- _Extracted text_

________________

Abstract
Exploring the mid-sized cities of the Northeast United States, where immigrants make their homes but export their labor.
On weekday mornings, white jitney vans scurry along the streets of Paterson, New Jersey, stopping to pick up passengers. Owned by a Peruvian immigrant, their destination reads “New York City.” The vans are just one of the means of moving Paterson’s increasingly immigrant population to jobs outside the city, where the large majority of them are employed.
In the three cities that are the focus of our research—Paterson and Passaic, New Jersey and Bridgeport, Connecticut—between 75 and 87% of the employed population works outside their city of residence. These small and medium-sized cities have become the source of low-wage labor for surrounding municipalities. Once, places like this exported manufactured goods. Now they export labor, acting as de facto reservations of low-wage labor.
We use “reservation” in the sense of an area of land set aside for occupation. The price of housing in neighboring municipalities acts as an informal market-led agency of exclusion—preventing the entrance of an immigrant working class through the high cost of housing. Working-class immigrants are not forced into the small and medium-sized cities as Native Americans were forced onto reservations, nor are they excluded from more affluent municipalities by explicitly segregationist mechanisms. The barriers, instead, are “neutral” market mechanisms. But they have the same effect: concentrating immigrants and giving them few residential alternatives. These “neutral” market mechanisms help produce the growth in suburban poverty and distress exposed by recent Census data.

________________

- _Source data_
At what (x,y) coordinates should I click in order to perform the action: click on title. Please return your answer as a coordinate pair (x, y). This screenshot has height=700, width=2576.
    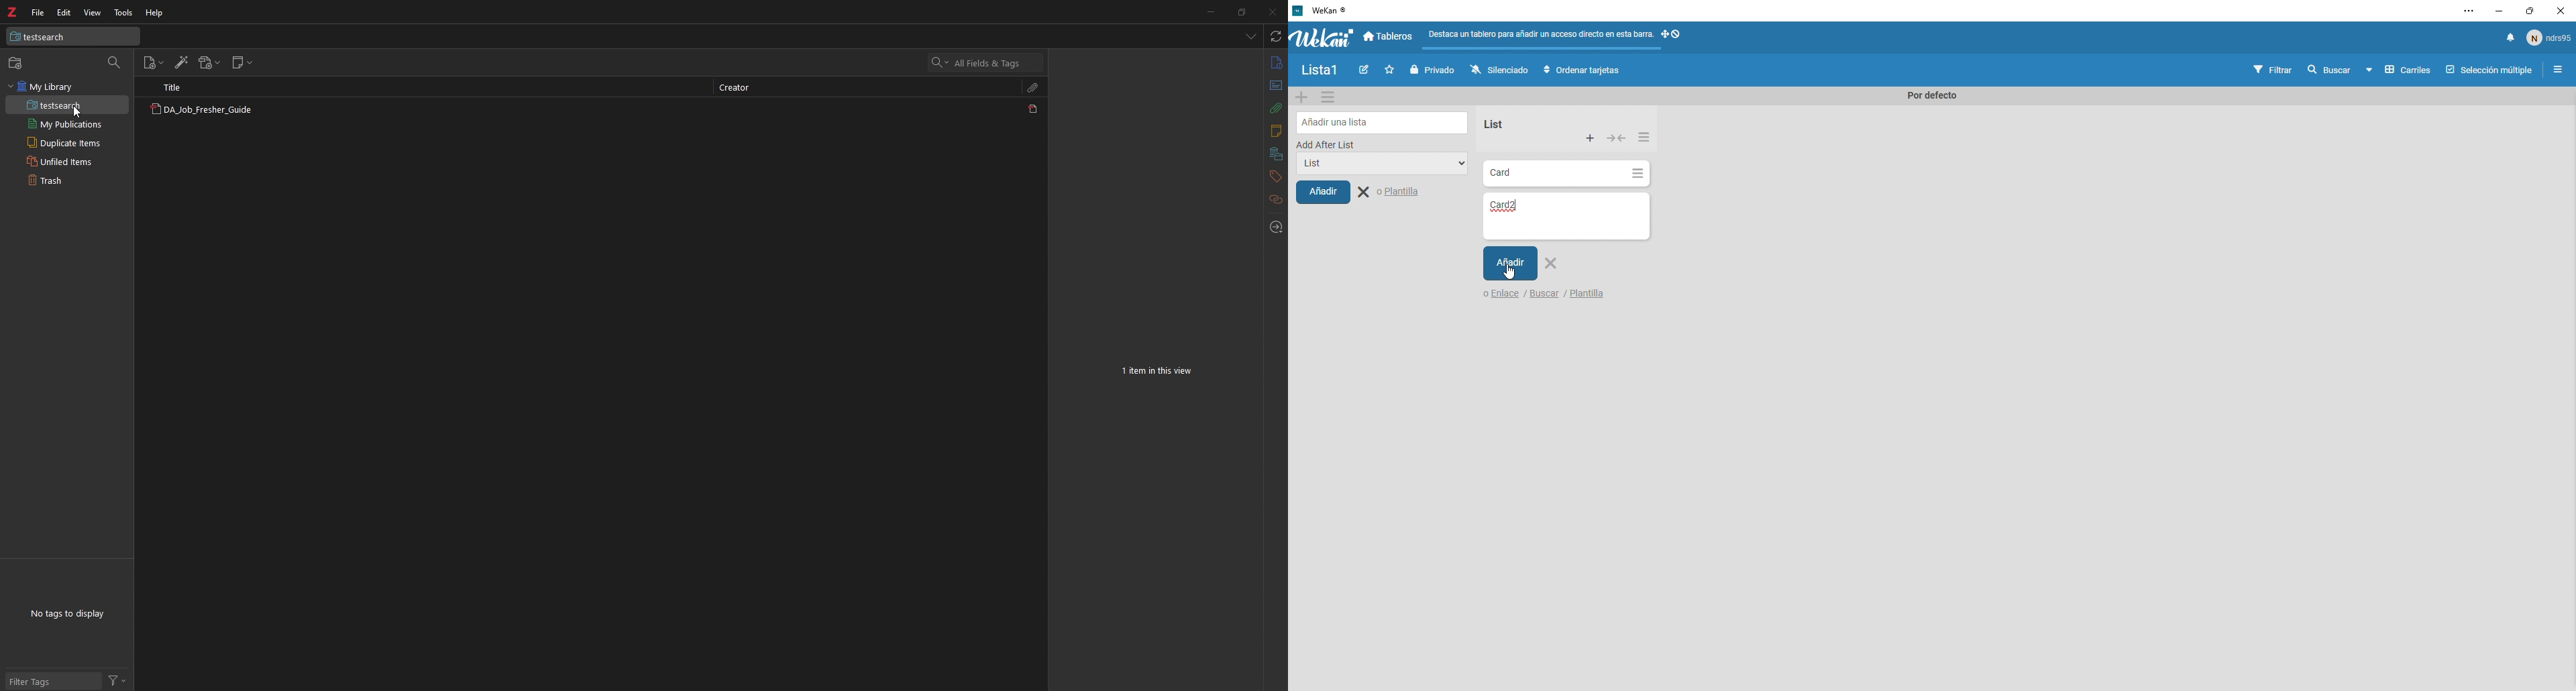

________________

- _Job A_
Answer these questions using the text on immigrant labor in Northeast cities, one answer per line:
(i) Who owns the jitney vans in Paterson?
(ii) What percentage of the employed population in the three cities works outside its city of residence?
(iii) What acts as an informal market-led agency of exclusion?
- _Job B_
Reproduce word for word the passage of the text on immigrant labor in Northeast cities from "In the three" up to and including "of low-wage labor.".
- _Job C_
List every city named in the text on immigrant labor in Northeast cities.

- _Response A_
(i) A Peruvian immigrant.
(ii) Between 75 and 87%.
(iii) The price of housing in neighboring municipalities.

- _Response B_
In the three cities that are the focus of our research—Paterson and Passaic, New Jersey and Bridgeport, Connecticut—between 75 and 87% of the employed population works outside their city of residence. These small and medium-sized cities have become the source of low-wage labor for surrounding municipalities. Once, places like this exported manufactured goods. Now they export labor, acting as de facto reservations of low-wage labor.

- _Response C_
Paterson
New York City
Passaic
Bridgeport